GM Lordstown Service Provider to Cut 73 Employees

LORDSTOWN, Ohio – A service provider for General Motors Co.’s Lordstown plant will place 73 of its employees on permanent layoff when the factory shuts down March 8.

According to a Worker Adjustment and Retraining Notification, or WARN, filing dated Feb. 13, Leadec Corp. said it would terminate 63 members of United Auto Workers Local 1112 and 10 non-union employees who work at the plant.

Leadec, based in Stuttgart, Germany with U.S. headquarters in Cincinnati, is a technical services provider for the automotive industry. According to the WARN notification, 38 of the union employees affected are from the janitorial department, 11 are booth cleaners, two are service attendants, two others serve the electrical division, seven are employed in the mechanical division, and three are maintenance personnel.

The 10 non-union positions affected include nine supervisors and one safety manager.

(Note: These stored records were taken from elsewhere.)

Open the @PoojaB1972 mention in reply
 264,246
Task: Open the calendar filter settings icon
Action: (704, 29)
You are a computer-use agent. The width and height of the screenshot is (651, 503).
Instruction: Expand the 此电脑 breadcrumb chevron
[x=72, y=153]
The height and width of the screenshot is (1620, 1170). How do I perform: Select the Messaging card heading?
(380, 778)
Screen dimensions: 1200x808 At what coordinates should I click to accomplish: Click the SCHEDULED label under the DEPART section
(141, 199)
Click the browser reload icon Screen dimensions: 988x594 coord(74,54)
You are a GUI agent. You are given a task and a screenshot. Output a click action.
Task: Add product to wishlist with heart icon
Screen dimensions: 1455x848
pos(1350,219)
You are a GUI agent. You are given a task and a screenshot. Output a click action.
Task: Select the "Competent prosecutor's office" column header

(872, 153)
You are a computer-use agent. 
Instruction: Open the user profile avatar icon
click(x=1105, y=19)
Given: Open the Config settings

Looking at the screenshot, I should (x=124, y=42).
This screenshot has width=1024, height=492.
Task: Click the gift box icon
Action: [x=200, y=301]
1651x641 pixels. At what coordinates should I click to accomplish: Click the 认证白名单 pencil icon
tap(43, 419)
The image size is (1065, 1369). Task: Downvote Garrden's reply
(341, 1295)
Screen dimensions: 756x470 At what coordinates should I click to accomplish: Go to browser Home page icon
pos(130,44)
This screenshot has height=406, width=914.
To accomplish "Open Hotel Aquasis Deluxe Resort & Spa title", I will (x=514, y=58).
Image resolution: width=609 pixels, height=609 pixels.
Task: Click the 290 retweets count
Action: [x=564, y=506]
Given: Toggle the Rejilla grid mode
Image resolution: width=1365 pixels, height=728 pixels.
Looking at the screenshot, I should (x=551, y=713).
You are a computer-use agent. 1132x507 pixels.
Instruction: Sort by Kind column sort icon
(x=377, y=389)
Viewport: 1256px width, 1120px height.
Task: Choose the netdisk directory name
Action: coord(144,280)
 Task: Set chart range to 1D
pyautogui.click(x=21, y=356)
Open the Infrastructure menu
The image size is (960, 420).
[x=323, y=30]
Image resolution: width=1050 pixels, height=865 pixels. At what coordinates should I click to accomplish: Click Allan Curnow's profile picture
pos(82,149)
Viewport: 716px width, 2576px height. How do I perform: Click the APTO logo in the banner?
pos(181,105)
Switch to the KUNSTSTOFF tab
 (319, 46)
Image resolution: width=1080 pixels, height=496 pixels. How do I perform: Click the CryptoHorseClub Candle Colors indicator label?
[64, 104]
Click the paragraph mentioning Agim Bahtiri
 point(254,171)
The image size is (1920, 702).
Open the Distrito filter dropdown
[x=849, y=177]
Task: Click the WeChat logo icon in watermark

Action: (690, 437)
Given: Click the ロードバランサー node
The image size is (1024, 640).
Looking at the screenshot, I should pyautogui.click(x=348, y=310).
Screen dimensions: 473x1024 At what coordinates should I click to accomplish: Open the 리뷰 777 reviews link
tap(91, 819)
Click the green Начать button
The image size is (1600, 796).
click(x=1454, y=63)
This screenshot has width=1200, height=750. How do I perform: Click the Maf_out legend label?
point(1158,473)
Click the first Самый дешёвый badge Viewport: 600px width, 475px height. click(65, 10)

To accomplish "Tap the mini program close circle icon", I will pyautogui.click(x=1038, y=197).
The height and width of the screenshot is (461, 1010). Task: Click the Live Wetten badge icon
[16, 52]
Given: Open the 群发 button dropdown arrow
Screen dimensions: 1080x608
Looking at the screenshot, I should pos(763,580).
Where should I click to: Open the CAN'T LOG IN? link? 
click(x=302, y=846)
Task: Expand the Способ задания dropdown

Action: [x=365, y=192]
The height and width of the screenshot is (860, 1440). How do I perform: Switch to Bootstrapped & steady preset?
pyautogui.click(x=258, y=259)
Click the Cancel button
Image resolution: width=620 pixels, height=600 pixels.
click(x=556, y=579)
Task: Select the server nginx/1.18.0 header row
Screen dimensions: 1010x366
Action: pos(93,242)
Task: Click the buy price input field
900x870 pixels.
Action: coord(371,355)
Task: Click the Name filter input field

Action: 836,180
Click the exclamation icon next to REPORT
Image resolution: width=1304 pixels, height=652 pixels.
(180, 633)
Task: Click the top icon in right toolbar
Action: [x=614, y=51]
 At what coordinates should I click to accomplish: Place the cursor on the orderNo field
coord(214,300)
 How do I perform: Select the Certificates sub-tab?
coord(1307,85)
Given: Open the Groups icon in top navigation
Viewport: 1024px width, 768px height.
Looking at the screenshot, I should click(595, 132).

“Except for hourly bargaining employees whose bumping rights are governed by seniority provisions contained in the collective bargaining agreement, employees do not have bumping rights,” the advisory says.

According to the WARN letter, GM notified Leadec Feb. 12 that certain contractual services “would no longer be required as of March 8, 2019.”

WARN notices must be filed 90 days in advance of a plant shutdown; this was filed about three weeks before the Lordstown facility plans to shut down.

Leadec is the third company associated with GM to post layoffs since the automaker announced in November that it would cease production of the Chevrolet Cruze on March 8 and place the plant on “unallocated” status.

Source Providers Inc., a division of Comprehensive Logistics, announced it would close its doors, affecting 180 employees. Lordstown Seating, a division of Magna, also announced earlier this year it would cease operations once production of the Cruze ends.